You’ve found your soulmate and are looking forward to the big day! You can’t wait to ride off into the sunset together after the reception. But what do you do when your mother-in-law calls you five minutes after you’ve left to make sure you got on the road ok? Or when she calls first thing the next morning to see how your night went? Hopefully, this is an extreme example and something you won’t encounter. But it is important for you and your partner to have open conversations about in-laws and expectations. Because in some ways it’s true – you’re marrying the whole family.
Have you thought about how much time you plan to spend with your family after you’re married? Have you discussed it with your partner? Do you know how much time he or she wants to spend with their own family? Maybe you anticipate seeing your family once a week while your partner would prefer something less frequent. Perhaps you’d like to go as a couple to extended family gatherings, but your partner is more comfortable staying at home while you go alone.
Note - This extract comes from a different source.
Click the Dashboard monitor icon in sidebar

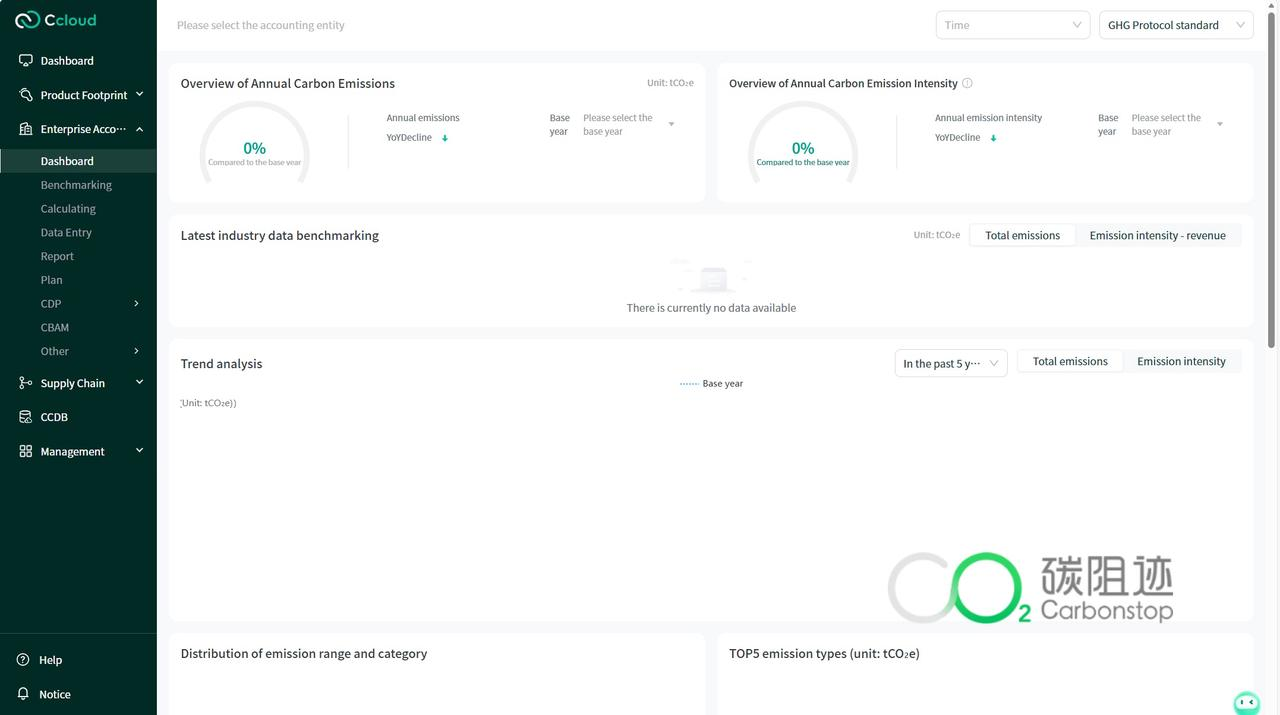pyautogui.click(x=26, y=61)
Then there’s the issue of holidays. Will you spend them separate from your families of origin? Will you split the holidays and spend the morning with your family while you spend the afternoon with the in-laws? Or, for example, will you alternate holidays – spending Thanksgiving with one family and Christmas with the other? Will these arrangements change if you have kids?
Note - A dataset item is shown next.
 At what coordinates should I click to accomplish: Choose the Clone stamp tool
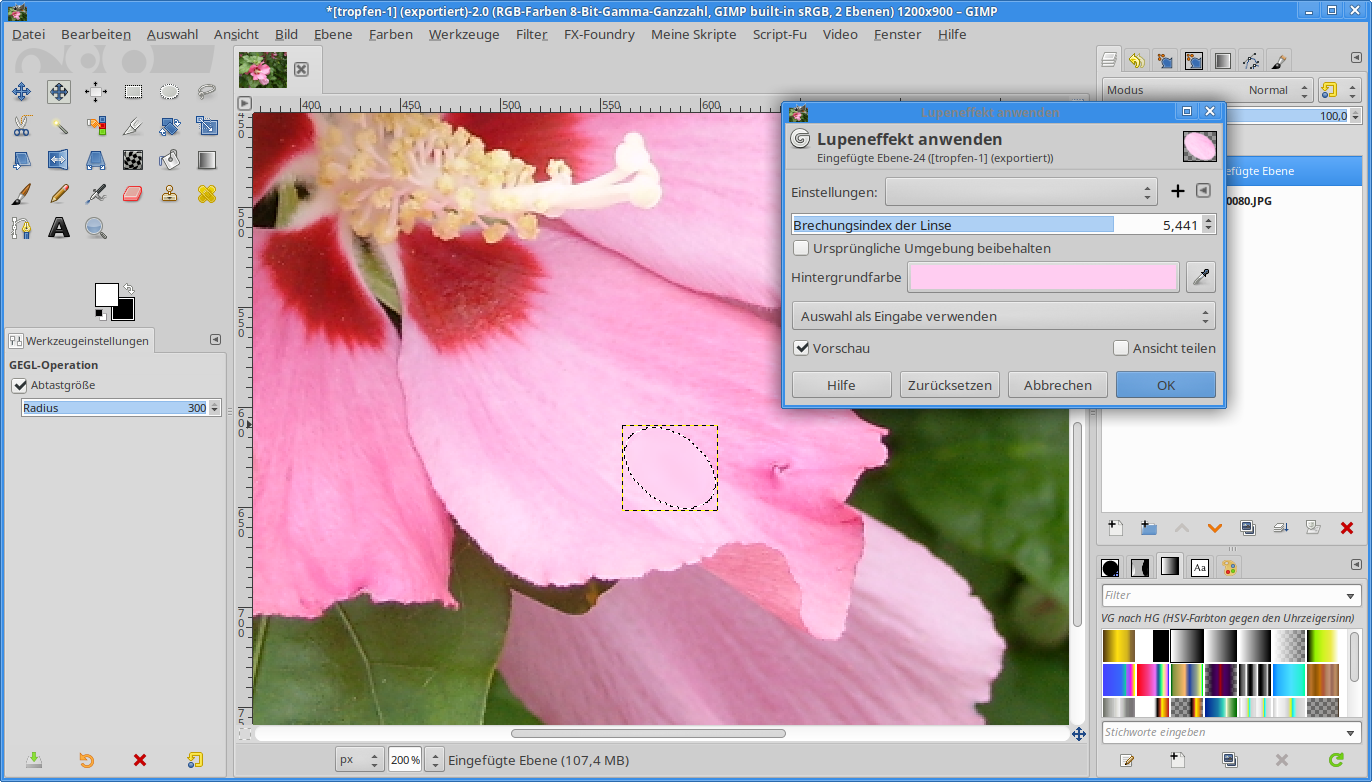[x=170, y=194]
Then we come back to money (see our previous post). How important is it to you to be financially independent from your parents and your in-laws? Is it just as important to your partner? Your partner may be quick to turn to parents or grandparents for a loan while you may want to avoid it at all costs (or vice versa). Or perhaps you have different views on whether or not you want to loan money to other family members. Maybe for one of you it’s important because it’s a family member, while the other finds it difficult because it’s the third loan and you’ve never received any of the money back.
Also important to discuss is the issue of elder parent care. For some of you, this may be far off and hard to think about. However, for some this may be close at hand or an issue tied with strong emotions. Should either set of parents get to a place where they are no longer able to live independently do you know what living arrangements you or your partner would be comfortable with? If they need full-time care would you be more comfortable with them living with you or in an assisted living facility? Would you pay for the facility?
None of the above questions are designed to scare you. Instead, the hope is that they will act as a springboard for conversation with your partner. Take some time to think about where you stand on some of the issues, share them with your partner, and listen to their views.